Four Inch Red High-heel Shoes
"I am far from being a pessimist ... On the contrary,
in spite of my scars, I am tickled to death at life!" —Eugene
O'Neill
I love deep, dark red lipstick and long legged women
with 4 inch red high heel shoes fashionable
"once upon a time." Obvious compels memory to idols
drawn into heart beating as longing repeats in home movies
copied from Super Eight Kodacolor to DVDs --the projector,
idle, discarded with our masked memory and stored
in that maze with scores of unmarked boxes hidden
in the basement for history to open and not erase.
Ironic, that day when we stood up next to the crib;
we nurse from a bottle or breast, and the childhood
of our parents stamps us again repeating scenes,
trauma and disguise of our parents burns our fingers.
We do not remember the abuse. We love the red shoes.
In this I lean on what is beautiful by capricious standards
when vulnerable my life depended on silent gestures
and soft words, irrational screams transcend personal
comforts. It goes round and may be obvious
in the usual ways of looking at striking women --
her foot, calf, leg, and bearing what we expect when
the tame ocean breaks down the shore. We know
commercial smiles and wait on the sand dune
while the sea birds, background to the photograph,
are invisible, for high heel red shoes are rare on
the beach except when the tide pools, sand
and last, brief waves stain footsteps that assure
the fact of her slow walk out of the water --
She is not a mermaid but a woman with
power to heal the eyes if not former wounds.
There are more questions to romance now.
Let me ask? Were the lies wrapped in silk and let
down, as she posed with her hair waved over the edges
of ceremonial balconies where flags with swastika, stars
and stripes ripped gorgeous wind swirled in empty streets
after the rallies in Munich and contemporary DC
simplified into loyal oaths, curses and family politics.
What else is power? The family dies before children sing,
or Jacob has his Bar Mitzvah while Esther a woman
with one daughter with bleached golden hair
and red lipstick high heel shoes spreads from Auschwitz
across the lonely daylight theater she survived
to walk without spine and then a rudimentary brain.
One stroke of a hammer and she was done. Red shoes
are no longer worth the costs for survival. She was not proud
she said, but relieved when god asked, well, life is worth
living as Bishop Sheen said a thousand times on TV now
repeated on the Catholic cable channel complete
with the review of holy orders and the tragedy of
vague recollections tarnished by witness in the afterlife.

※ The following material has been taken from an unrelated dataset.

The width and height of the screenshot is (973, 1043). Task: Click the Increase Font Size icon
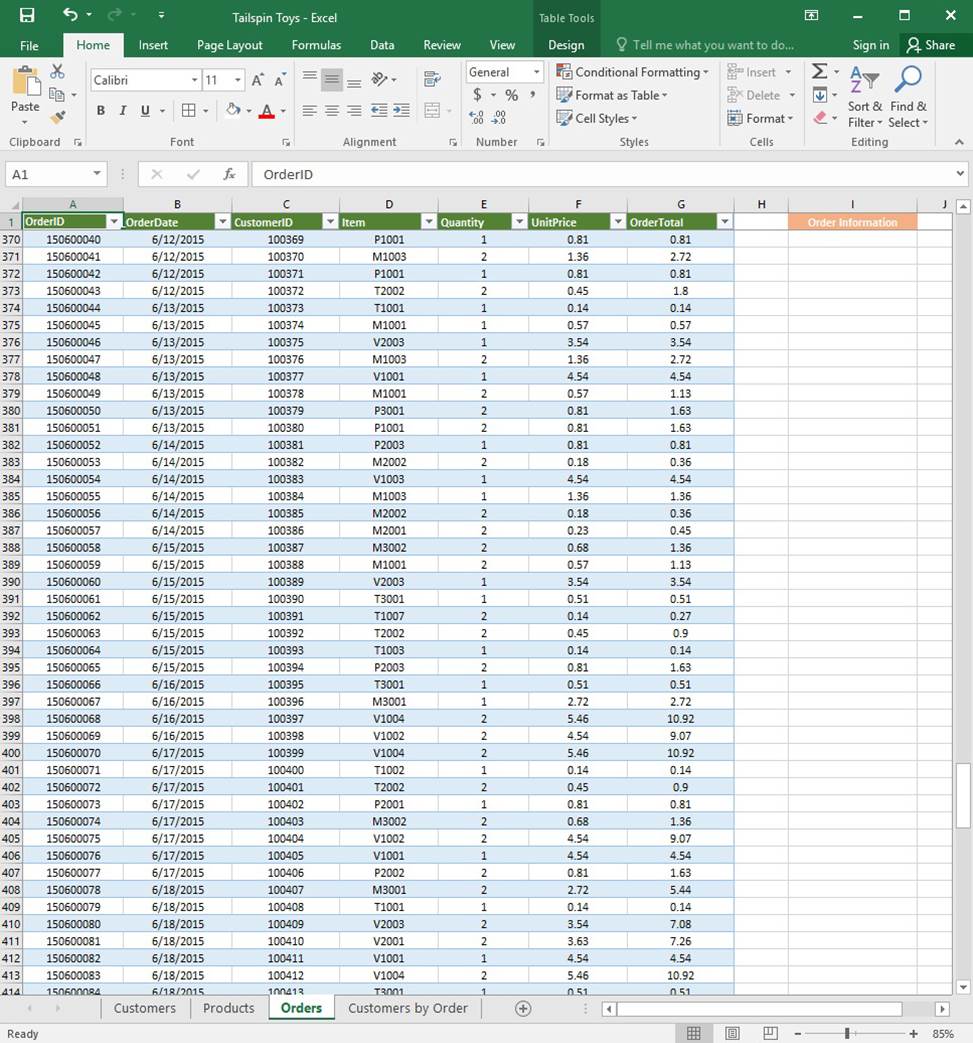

Observe her spinal cord and its medulla oblongata.
If "The lowermost portion of the vertebrate brain" is cut,
ruptured, crushed, then breathe stops, blood pressure
simple falls to zero mercury recorded by arm bands
resolved into truth and false witness. "The thick, whitish
cord of nerve tissue branches off" into various cities
and every plate of Terra slides along that weak fissure
when the family tectonics breaks down, and no longer
satisfies the hunger for political slogans, masks
and family bibles set out on motel tables, knocked
on the floor by an elbow driving man who splits his
woman's along the roads to Rome via Berlin highways.
History can mingle in memory as false, or what we call
spurious maps of what we are, past and present, and how
the woman in red high heels, graceful, she walks on the sand
an impossible act, but given the human mind, reasonable
when that sexual rise in time leaps the earth and soars
somewhere where even rainbows, dear Judy, fail.
I love deep, dark red lipstick and long legged women
with 4 inch red high heel shoes and an actual smile
drawn from the lives of every ancestor we cannot choose.